- Opening Delimiter -
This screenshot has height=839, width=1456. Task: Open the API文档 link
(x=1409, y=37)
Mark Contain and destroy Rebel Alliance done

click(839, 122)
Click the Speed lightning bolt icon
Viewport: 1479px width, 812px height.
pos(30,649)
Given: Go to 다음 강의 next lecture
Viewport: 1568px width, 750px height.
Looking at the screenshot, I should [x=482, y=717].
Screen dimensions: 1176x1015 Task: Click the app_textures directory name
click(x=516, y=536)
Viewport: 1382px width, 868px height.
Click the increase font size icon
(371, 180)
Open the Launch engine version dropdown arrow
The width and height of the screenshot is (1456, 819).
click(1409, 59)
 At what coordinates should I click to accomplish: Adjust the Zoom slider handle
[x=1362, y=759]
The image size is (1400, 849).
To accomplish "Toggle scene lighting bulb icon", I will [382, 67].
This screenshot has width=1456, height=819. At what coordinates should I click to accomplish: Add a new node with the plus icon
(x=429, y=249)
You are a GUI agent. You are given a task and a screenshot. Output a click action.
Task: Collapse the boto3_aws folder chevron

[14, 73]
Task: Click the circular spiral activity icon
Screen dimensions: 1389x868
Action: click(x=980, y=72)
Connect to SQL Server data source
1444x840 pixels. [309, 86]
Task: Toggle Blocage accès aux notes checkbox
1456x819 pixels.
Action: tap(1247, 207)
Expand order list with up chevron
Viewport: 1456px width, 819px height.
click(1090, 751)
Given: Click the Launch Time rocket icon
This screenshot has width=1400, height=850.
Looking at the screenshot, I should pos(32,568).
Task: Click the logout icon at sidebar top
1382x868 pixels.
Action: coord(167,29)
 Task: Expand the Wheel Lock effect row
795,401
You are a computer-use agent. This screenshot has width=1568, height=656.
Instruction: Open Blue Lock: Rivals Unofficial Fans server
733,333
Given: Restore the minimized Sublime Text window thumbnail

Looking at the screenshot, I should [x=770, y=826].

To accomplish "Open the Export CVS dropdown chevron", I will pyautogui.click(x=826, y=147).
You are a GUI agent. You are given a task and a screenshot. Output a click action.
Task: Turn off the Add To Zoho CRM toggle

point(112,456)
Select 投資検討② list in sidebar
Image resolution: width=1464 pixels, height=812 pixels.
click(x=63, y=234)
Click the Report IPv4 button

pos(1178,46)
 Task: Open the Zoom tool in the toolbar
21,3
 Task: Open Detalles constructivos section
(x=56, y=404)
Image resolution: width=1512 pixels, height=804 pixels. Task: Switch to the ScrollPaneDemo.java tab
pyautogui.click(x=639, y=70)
- Closing Delimiter -
EXERCISE BRIEF. The answer must be the complete set of entries, retyped exactly.

YOUR RESPONSE.
This screenshot has height=839, width=1456. Task: Open the API文档 link
(x=1409, y=37)
Mark Contain and destroy Rebel Alliance done

click(839, 122)
Click the Speed lightning bolt icon
Viewport: 1479px width, 812px height.
pos(30,649)
Given: Go to 다음 강의 next lecture
Viewport: 1568px width, 750px height.
Looking at the screenshot, I should [x=482, y=717].
Screen dimensions: 1176x1015 Task: Click the app_textures directory name
click(x=516, y=536)
Viewport: 1382px width, 868px height.
Click the increase font size icon
(371, 180)
Open the Launch engine version dropdown arrow
The width and height of the screenshot is (1456, 819).
click(1409, 59)
 At what coordinates should I click to accomplish: Adjust the Zoom slider handle
[x=1362, y=759]
The image size is (1400, 849).
To accomplish "Toggle scene lighting bulb icon", I will [382, 67].
This screenshot has width=1456, height=819. At what coordinates should I click to accomplish: Add a new node with the plus icon
(x=429, y=249)
You are a GUI agent. You are given a task and a screenshot. Output a click action.
Task: Collapse the boto3_aws folder chevron

[14, 73]
Task: Click the circular spiral activity icon
Screen dimensions: 1389x868
Action: click(x=980, y=72)
Connect to SQL Server data source
1444x840 pixels. [309, 86]
Task: Toggle Blocage accès aux notes checkbox
1456x819 pixels.
Action: tap(1247, 207)
Expand order list with up chevron
Viewport: 1456px width, 819px height.
click(1090, 751)
Given: Click the Launch Time rocket icon
This screenshot has width=1400, height=850.
Looking at the screenshot, I should pos(32,568).
Task: Click the logout icon at sidebar top
1382x868 pixels.
Action: coord(167,29)
 Task: Expand the Wheel Lock effect row
795,401
You are a computer-use agent. This screenshot has width=1568, height=656.
Instruction: Open Blue Lock: Rivals Unofficial Fans server
733,333
Given: Restore the minimized Sublime Text window thumbnail

Looking at the screenshot, I should [x=770, y=826].

To accomplish "Open the Export CVS dropdown chevron", I will pyautogui.click(x=826, y=147).
You are a GUI agent. You are given a task and a screenshot. Output a click action.
Task: Turn off the Add To Zoho CRM toggle

point(112,456)
Select 投資検討② list in sidebar
Image resolution: width=1464 pixels, height=812 pixels.
click(x=63, y=234)
Click the Report IPv4 button

pos(1178,46)
 Task: Open the Zoom tool in the toolbar
21,3
 Task: Open Detalles constructivos section
(x=56, y=404)
Image resolution: width=1512 pixels, height=804 pixels. Task: Switch to the ScrollPaneDemo.java tab
pyautogui.click(x=639, y=70)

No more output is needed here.